Segment Open

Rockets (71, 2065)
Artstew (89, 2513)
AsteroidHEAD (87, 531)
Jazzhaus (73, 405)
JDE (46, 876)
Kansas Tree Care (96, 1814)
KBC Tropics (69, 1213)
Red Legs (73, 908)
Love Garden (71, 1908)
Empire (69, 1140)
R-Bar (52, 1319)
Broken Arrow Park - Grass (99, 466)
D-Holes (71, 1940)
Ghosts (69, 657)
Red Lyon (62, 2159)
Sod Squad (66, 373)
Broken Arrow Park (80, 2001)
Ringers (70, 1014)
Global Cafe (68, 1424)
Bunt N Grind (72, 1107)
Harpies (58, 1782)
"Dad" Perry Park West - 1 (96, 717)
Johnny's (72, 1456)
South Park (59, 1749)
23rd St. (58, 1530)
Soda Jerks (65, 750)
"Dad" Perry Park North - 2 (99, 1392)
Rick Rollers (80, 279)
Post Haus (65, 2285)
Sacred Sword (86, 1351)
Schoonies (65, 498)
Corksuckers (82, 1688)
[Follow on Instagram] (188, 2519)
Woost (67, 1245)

Segment Closed

**The problem**
Your answer should be one number, the count of lines above that hold "Broken".

**Problem solution**
2